Australian soldiers from 2nd Commando Regiment seen in disturbing videos in Afghanistan: Kill Quota

Disturbing videos emerge of elite Australian soldiers shooting at civilians, joking about ‘kill quotas’ and watching as Afghan soldiers carry out a brutal beating

  • Shocking footage of Australian special forces unit in Afghanistan emerged
  • Footage shows them discussing quotas and firing at civilians from helicopter 
  • Another shows Afghan solider beating detained man as Aussie solders watch on
  • Alleged conduct of the 2nd Commando Regiment now in the spotlight
  • ADF maintains it does not use enemy casualty numbers as a measure of success

Elite Australian soldiers have been captured in disturbing videos while serving in Afghanistan joking about a ‘kill quotas’, shooting at unarmed civilians and watching brutal bashings.

The footage comes just two years the Brereton Inquiry released its findings that elite Special Air Service (SAS) officers were responsible dozens of unlawful killings and cover-ups from 2006-2015. 

Now, serious questions have also been raised about the alleged conduct of the 2nd Commando Regiment in Afghanistan with the latest clips to resurface from late 2012 aired for the first time on Tuesday night.

In one video, Australian commandos preparing for an operation in Afghanistan can be heard discussing plans to meet a ‘kill quota’ of 10.

Another video shows an Afghani solider beating a detained men cowering on the ground with a stick while Australian commandos watch on.

A third clip set to music shows an Australian soldier in a moving helicopter in the air firing his assault rifle at what appears to be several unarmed Afghani civilians, who are seen on the ground ducking for cover.

Australian comrades from special forces unit 2nd Commando Regiment filmed themselves joking about a 'quota' while getting ready for an operation in Afghanistan

Australian comrades from special forces unit 2nd Commando Regiment filmed themselves joking about a ‘quota’ while getting ready for an operation in Afghanistan

The ‘quota’ is mentioned up to a dozen times in the first 90 second video of soldiers getting ready for an operation.

‘What’s going to go tonight? Ready for ‘Operation Final Job’?’ one soldier asks a comrade.

‘There’s going to be some f***ing killing going on,’ he replies.

The cameraman turns to another commando.

‘We need primary kill team. What’s going to go down tonight?’

‘We’ve got a quota of 10. The quota is 10,’ he tells the cameraman.

‘Will we meet the quota?’

‘Yes.’

A third commando is asked if they would hit the quota tonight.

‘F*** yeah,’ replies his mate. 

‘I’m going to kill a few dogs too!’

The video ends with the cameraman turning the lens on himself.

‘Final job. Signing out. We’re going to hit the quota.’

One soldier is captured on camera telling his comrade he's confident they will hit the 'quota'

One soldier is captured on camera telling his comrade he’s confident they will hit the ‘quota’

The soldiers are filmed discussing their plans for  'Operation Final Job', including a 'quota'

The soldiers are filmed discussing their plans for  ‘Operation Final Job’, including a ‘quota’

The footage has left their former comrades horrified who said any talk of a ‘kill quotas’ should be be stamped immediately.

‘You can’t even talk like that, frankly,’ one former senior officer told ABC’s 7.30.

‘That would be unacceptable to even joke about it. It’s just not on.’

Former military lawyer Glenn Kolomeitz holds the 2nd Commando Regiment in high regard having served alongside them.

But he admits the ‘quota’ video is disturbing and not a good look.

_SUPPLIED INFORMATION_.
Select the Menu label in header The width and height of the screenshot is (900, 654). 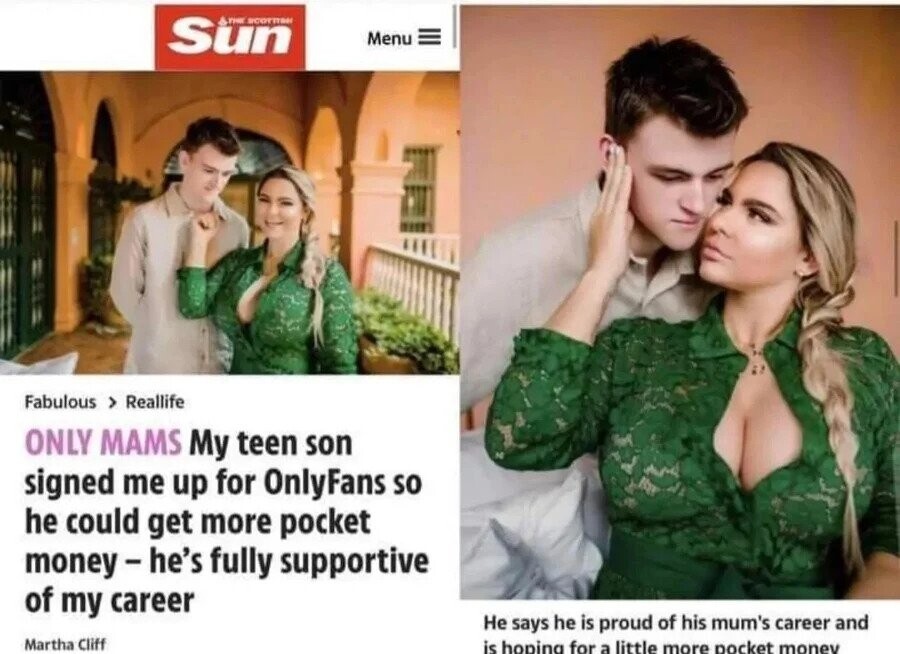pos(390,38)
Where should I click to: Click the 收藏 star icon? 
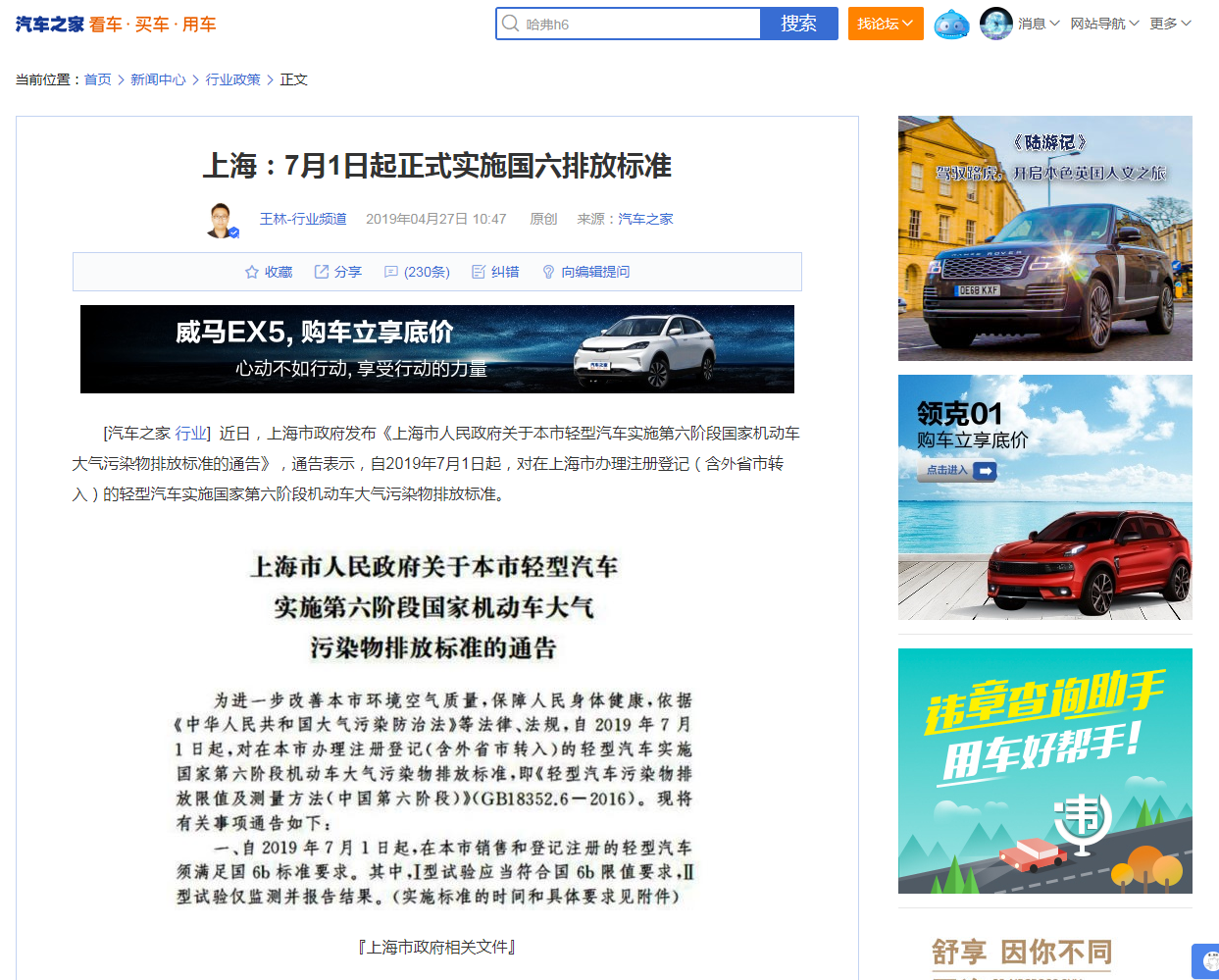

_JOB_.
In the news article on the Australian commando videos from Afghanistan, what number do the soldiers give as their quota for the operation?

_CORRECT RESULT_.
10